Public museums and art galleries in Canada are highly authoritative, and trusted knowledge and identity mobilising institutions, whose exhibitions are frequently a ‘blank page’ of erasure, silencing, and marginalisation, in terms of women’s histories, experiences, and contributions. Feminist exhibitions are a response to this, but few in Canada have been explored as practices of feminist community adult education. I begin to address this gap with an analysis of two feminist exhibitions: In Defiance: Indigenous Women Define Themselves
, curated by Mohawk-Iroquois artist, Lindsay Katsitsakatste Delaronde, at the Legacy Gallery, University of Victoria; and Fashion Victims: The Pleasures & Perils of Dress in the 19th Century
, curated by Ryerson Professor Alison Matthews David, at the Bata Shoe Museum, Toronto.
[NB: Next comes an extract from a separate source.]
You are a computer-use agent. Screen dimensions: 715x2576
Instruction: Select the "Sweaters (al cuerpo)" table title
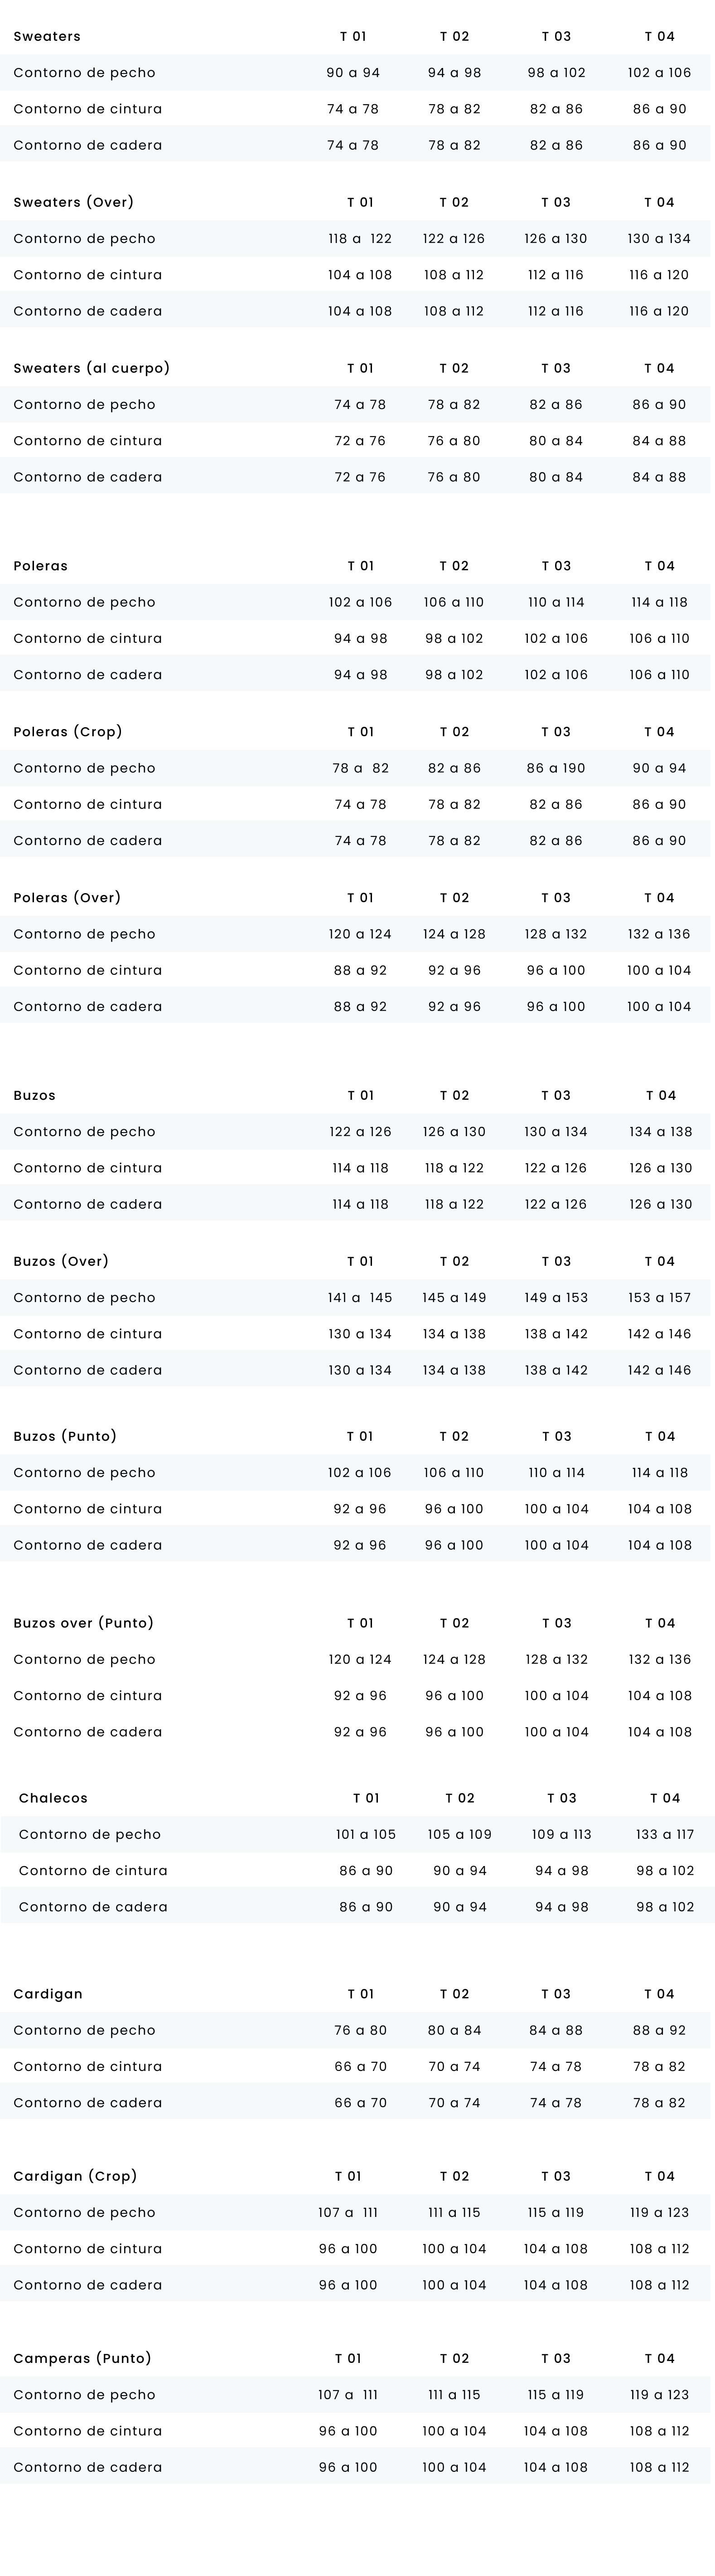coord(91,368)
Although dissimilar in form, focus, and era, these exhibitions act as powerful intentional pedagogical processes of disruption and reclamation, using images and storytelling to animate, re-write and reimagine the ‘blank pages’ of particular and particularised histories and identities. Through the centrality of women’s bodies and practices of violence, victimization, and women’s power, these exhibitions encourage the feminist oppositional imagination, dialogic looking, gender consciousness, and a visual literacy of hope and possibility. Yet, as women’s stories become audible through the very representational vehicles and institutional spaces used to silence them, challenges remain.